* [Page excerpt]:

=-=-=-=-=

US20020074317A1

US20020074317A1 - NanoEDM: an apparatus for machining and building atomic sized structures

Info

Publication number: US20020074317A1
Application number: US09/737,812
Authority: US
Inventors: Eric Johnson
Original assignee: Individual
Current assignee: Individual
Priority date: 2000-12-18
Filing date: 2000-12-18
Publication date: 2002-06-20

Abstract

An electrical discharge machining probe for creation of micrometer and nanometer scale structures. The probe is further designed to allow ions to be accelerated toward a target surface. The probe is further designed and the ions are further selected and energized to either dislodge atoms from the target surface or to be deposited on the target surface.

Description

BACKGROUND OF INVENTION

There is a need for the ability to build structures that are close to the size of atoms. The smaller that electronics circuits are, the less power they use and faster they can run. Researchers in the field of Nano-technology are excited about the potential of electronic and mechanical devices constructed with nanometer precision.

Currently there are few ways to build small devices.

Scanning Probes such as Atomic Force Microscopes and Scanning Tunneling Electron Microscopes scan a fine tip across a surface. We have the technology to position the tip in 3 dimensions with a precision of less than the size of an atom. By applying a proper charge, a single atom may be attached to the tip and dragged across the surface to a desired location. Unfortunately, there is a limited selection of types of atoms that may be dragged and the surface has to be just proper for this to work well. The process is both time consuming and problematic.

=-=-=-=-=

* [Problem requirements]:
Answer these questions from the NanoEDM patent page:
1. On what date was the application filed?
2. According to the abstract, what two things can the ions do at the target surface?
3. Which two kinds of scanning probes does the background section name?

* [Data below]:
=-=-=-=-=

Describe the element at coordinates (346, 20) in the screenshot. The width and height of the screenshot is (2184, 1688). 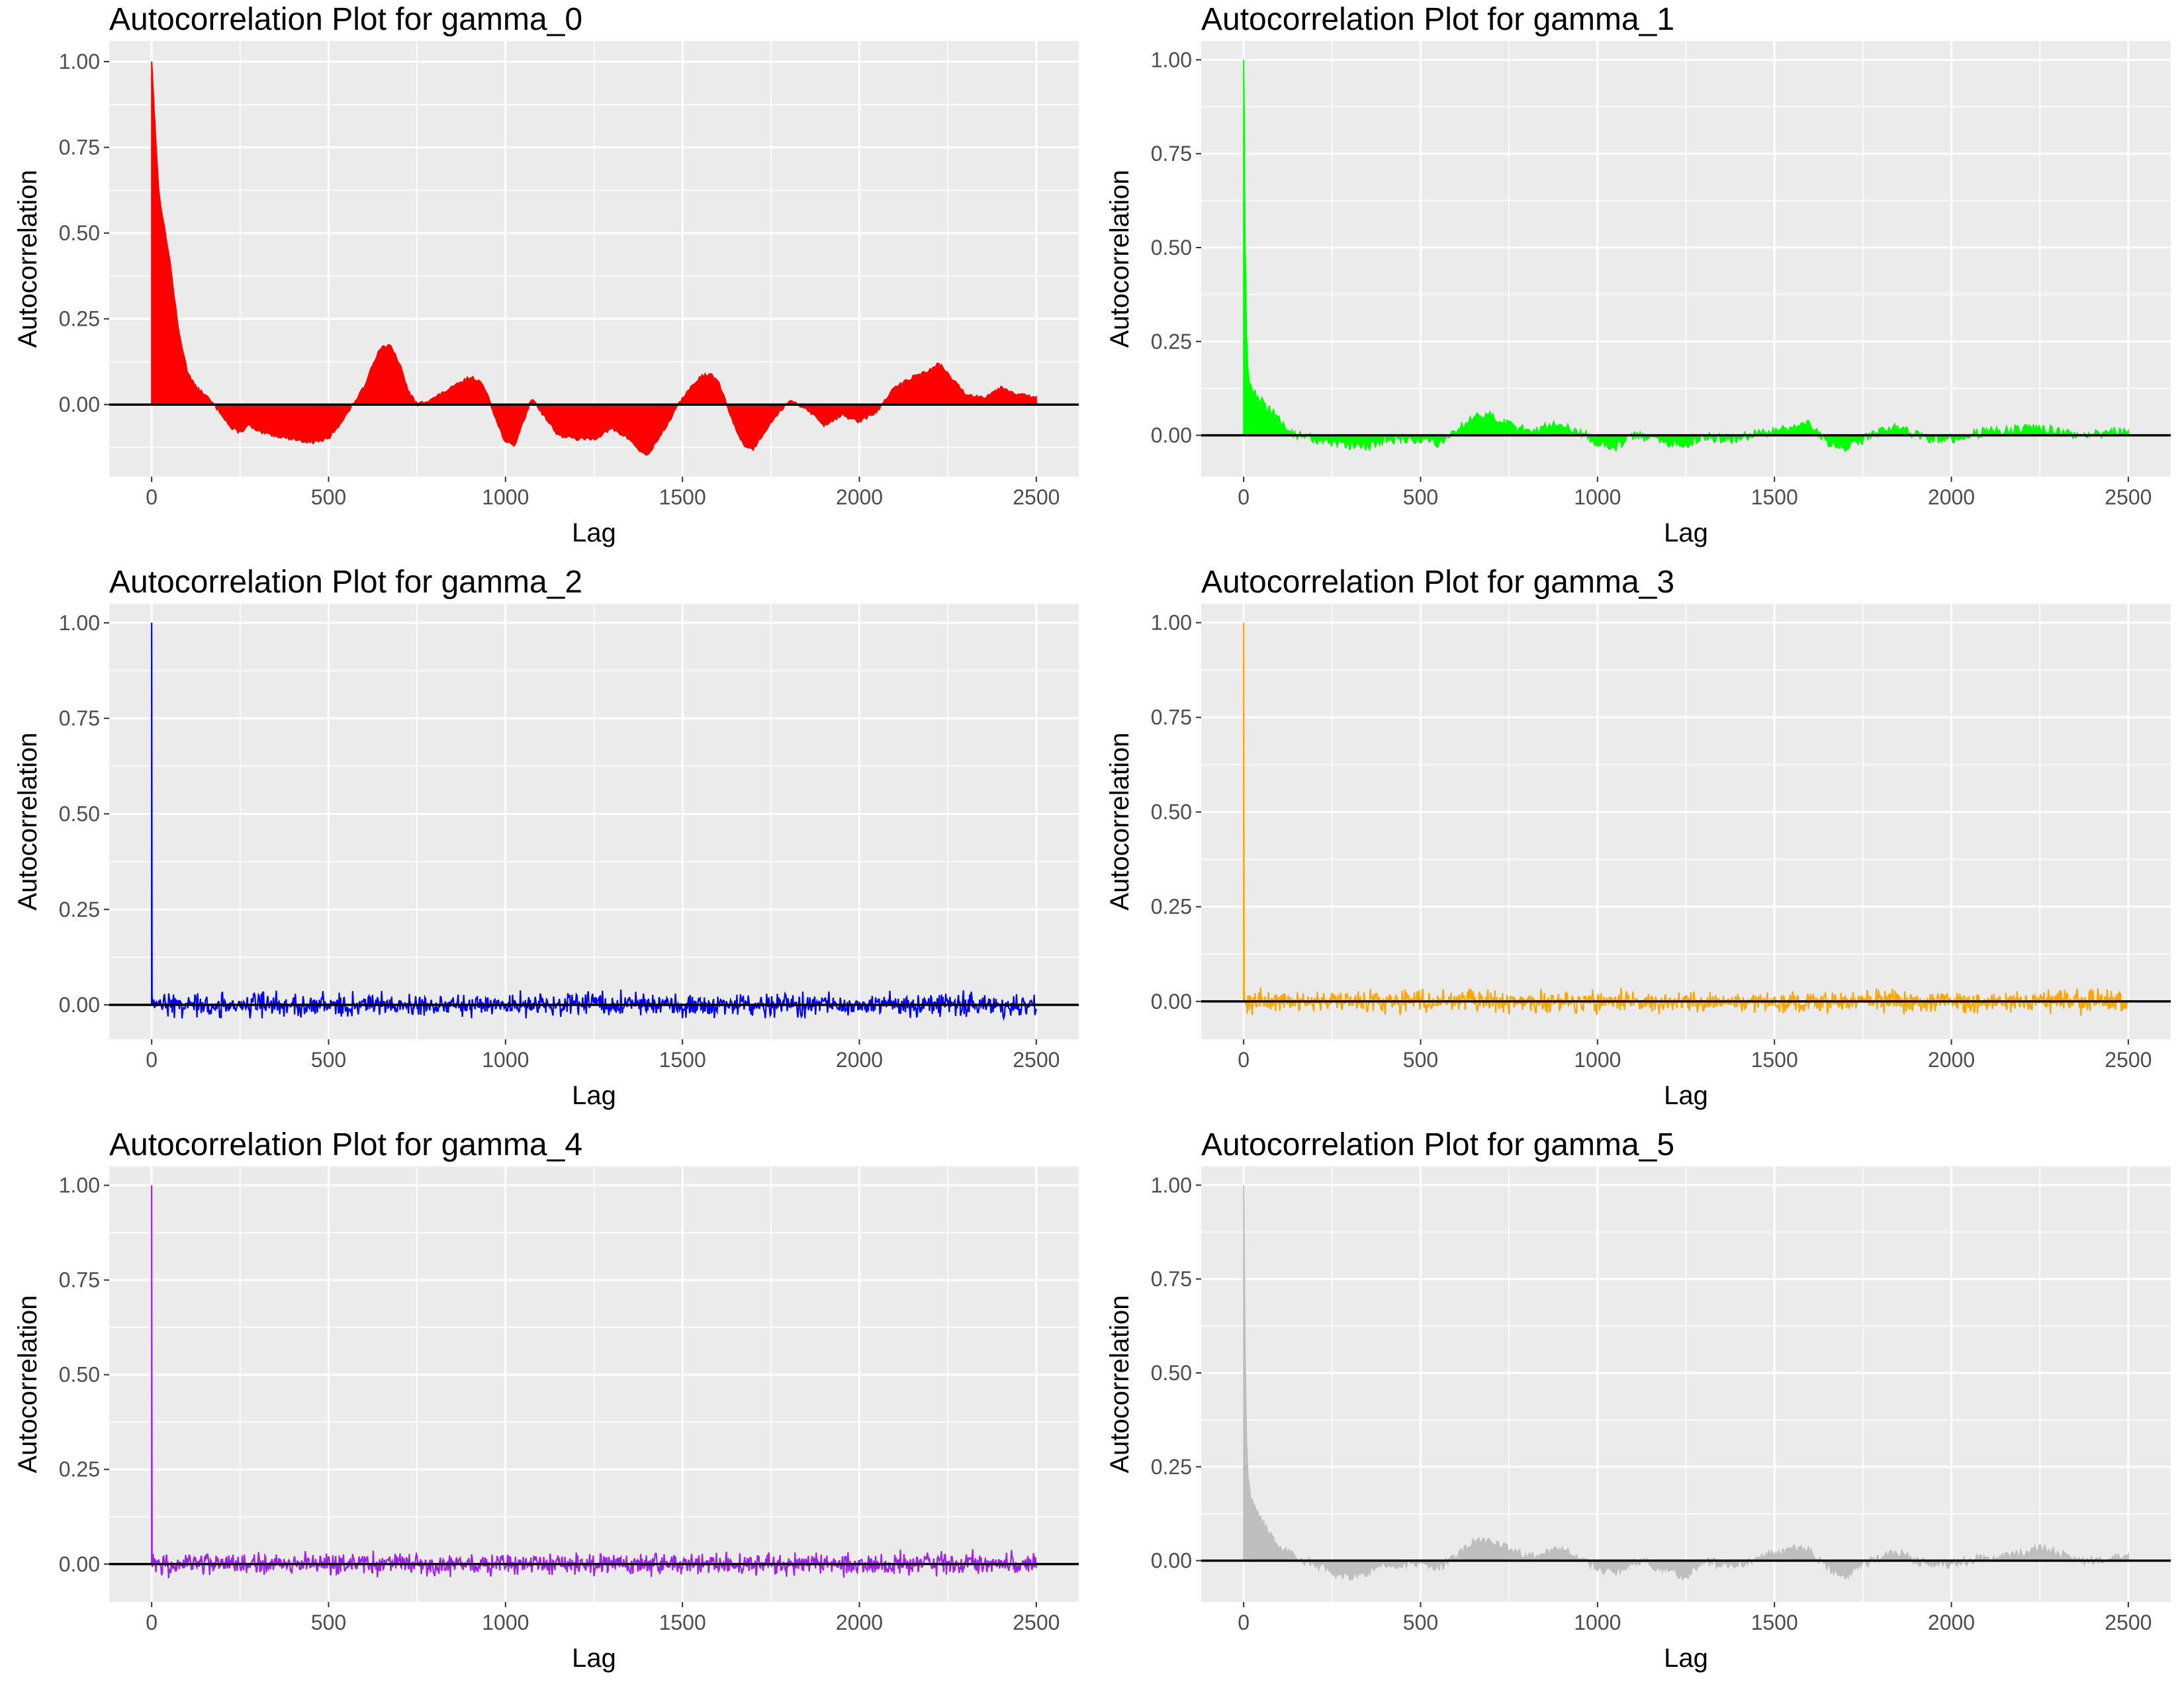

=-=-=-=-=

* [Solution to this task]:
1. 2000-12-18
2. They can dislodge atoms from the target surface or be deposited on it.
3. Atomic Force Microscopes and Scanning Tunneling Electron Microscopes